Lessons Based on the Body Clock When one organ is at its peak energy, the organ at the opposite side of the clock, 12 hours away, is at its lowest ebb. For example, between 1-3 a.m., the liver reaches its peak, doing its work to cleanse the blood, while the small intestine, the organ responsible for the absorption and assimilation of many key nutrients, is at its ebb. What does this tell us? Principally, that it must be taxing to the system to deal with late night meals and snacking. The body is not programmed to accommodate the modern habit of late-night screen-based stimulation and the eating habits that go with it. When we eat late at night, food is not well absorbed by the small intestine and the liver has little opportunity to do its job of housekeeping. The idea, then, is to try when you can to plan daily activity around an organ system’s peak energy, while avoiding actions that can tax a system when its energy is at its lowest ebb. Think of lifestyle habits you might modify in order to better synchronize your system’s energy ebbs and flows:
Lungs: With the lungs at their peak energy in the early morning, you might want to schedule aerobic exercise at this time rather than later in the day. And, if you must speak through the long work day, presentations given earlier in the day benefit from greater lung energy. Laryngitis can set in late afternoon when lung energy is depleted .

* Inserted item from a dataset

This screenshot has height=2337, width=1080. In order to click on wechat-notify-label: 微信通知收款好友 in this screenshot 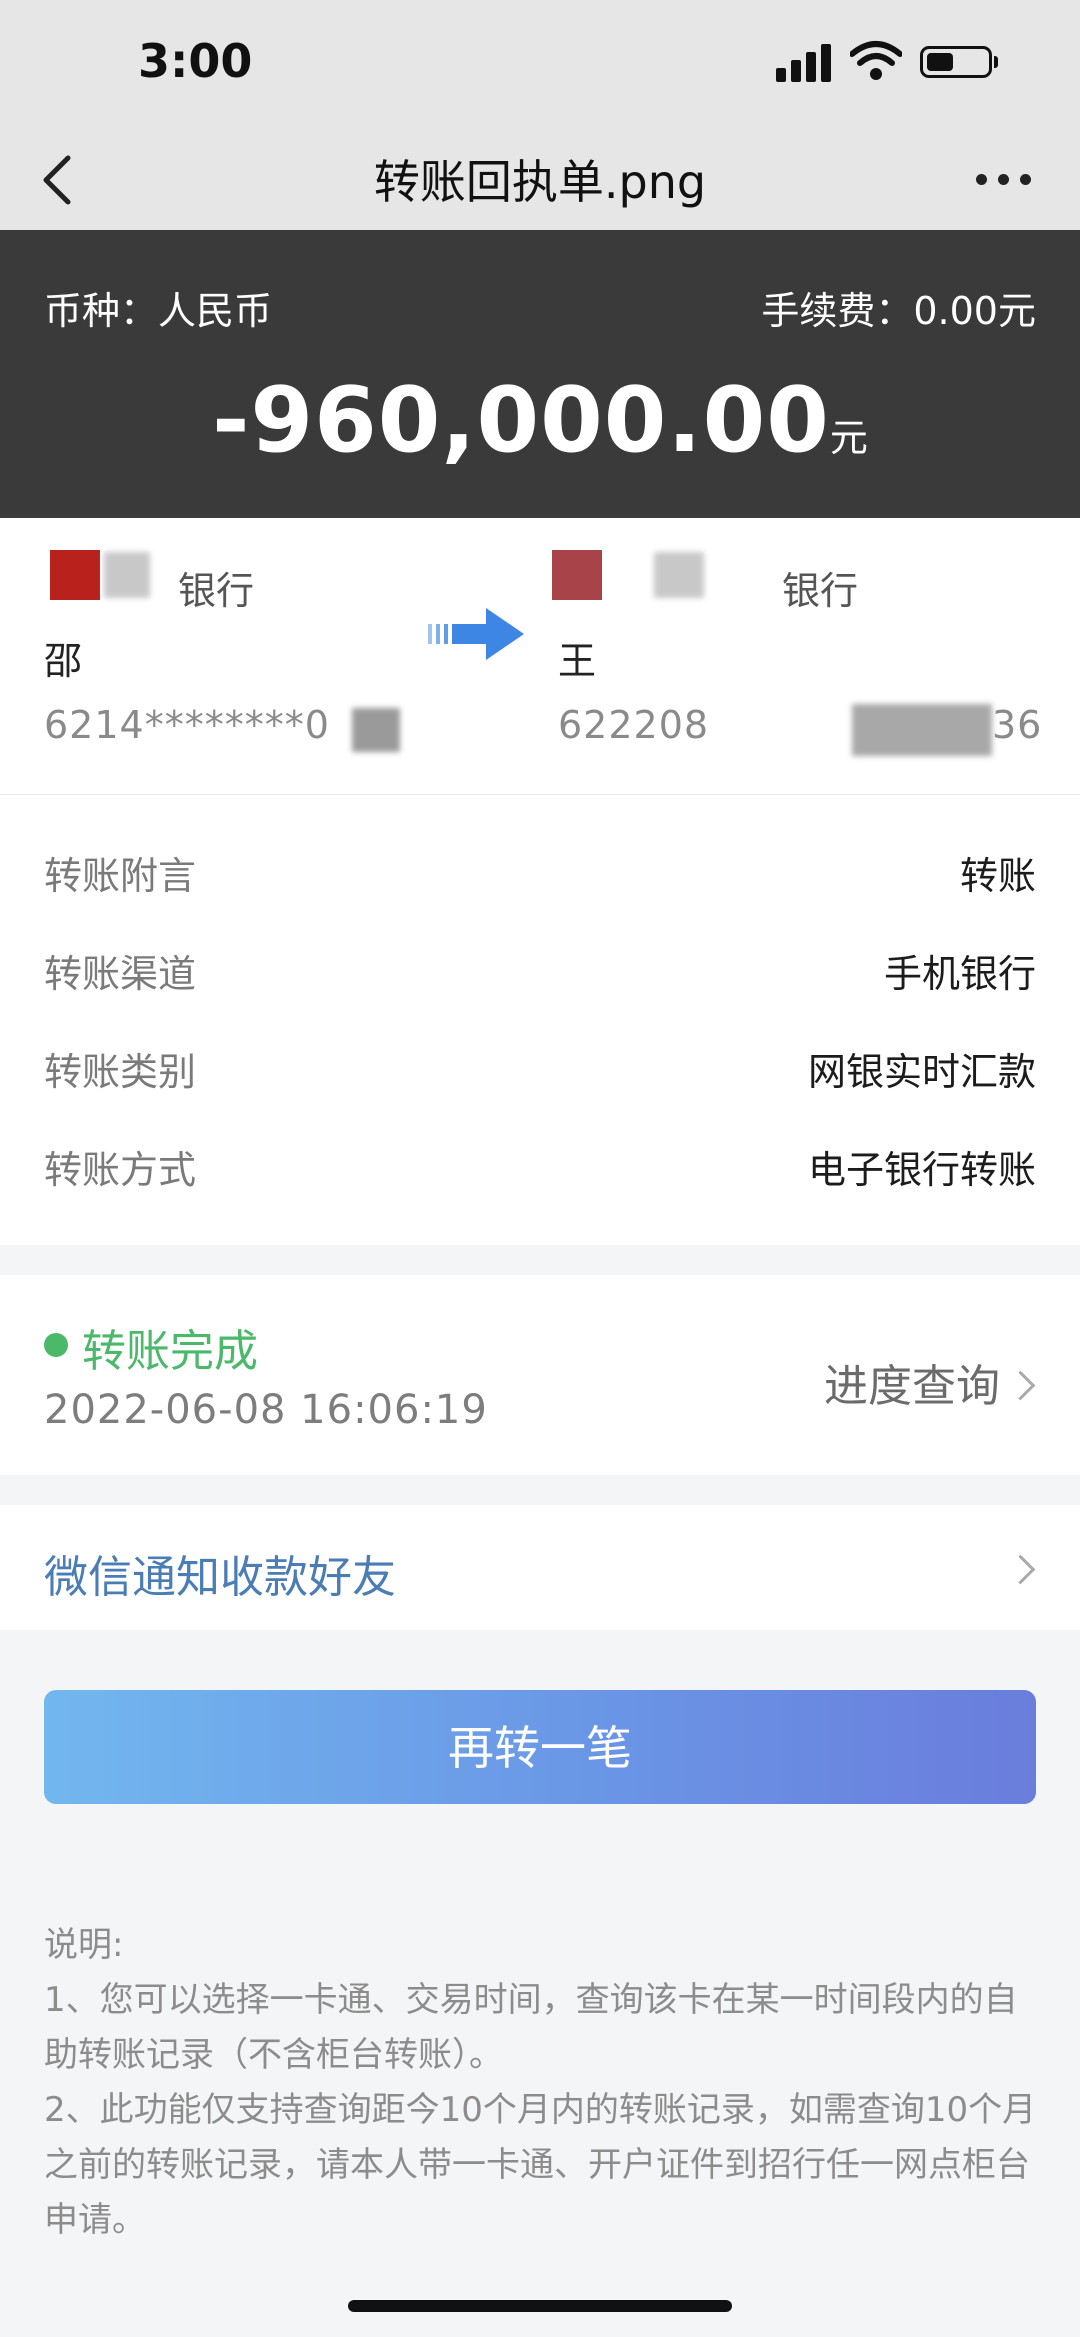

Large Intestine: To get the day off to a good start, give yourself enough time early in the morning to honor the normal elimination function of the large intestine.
Stomach/Pancreas/Small Intestine: Try to eat heavier meals early in the day—at breakfast when the stomach is at its peak, and at lunch, to catch Qi’s expanding/warming energy as it
crests at midday. Eating larger meals of the day early delivers nourishment to the small intestine when it is strongest, which aids absorption and assimilation.
Kidneys: The kidneys are aligned with the adrenals, the glands that produce cortisol to help us spring out of bed in the morning. Early morning, from 5 a.m.-7 a.m., is when kidney energy is weakest—a reason that people with depleted kidney energy often have trouble waking up to a new day.
Liver: The liver stores and cleanses the blood, a fact that becomes more interesting as we consider personal experience. Have you ever partied too much in the evening, and awakened in the wee hours of the morning feeling “off” and unable to fall back to sleep? Chances are good that you were tossing and turning between the hours of 1 a.m. and 3 a.m. when your alcohol over-loaded liver was struggling to do its work. The timing of the liver’s peak activity also speaks to consuming the last meal of the day as early as possible. The liver’s daily programming assumes an early dinner and bedtime. Before electricity and the light bulb, people ate supper and retired early, allowing time for the last meal of the day to digest so that the liver could be most effective in its peak hours of activity. The “work shift” of the liver, then, reinforces the concept of making the last meal of the day a light one that is consumed on the early side. The more time that passes after food is eaten before peak activity of the liver, the better the liver will be able to carry out its myriad of functions.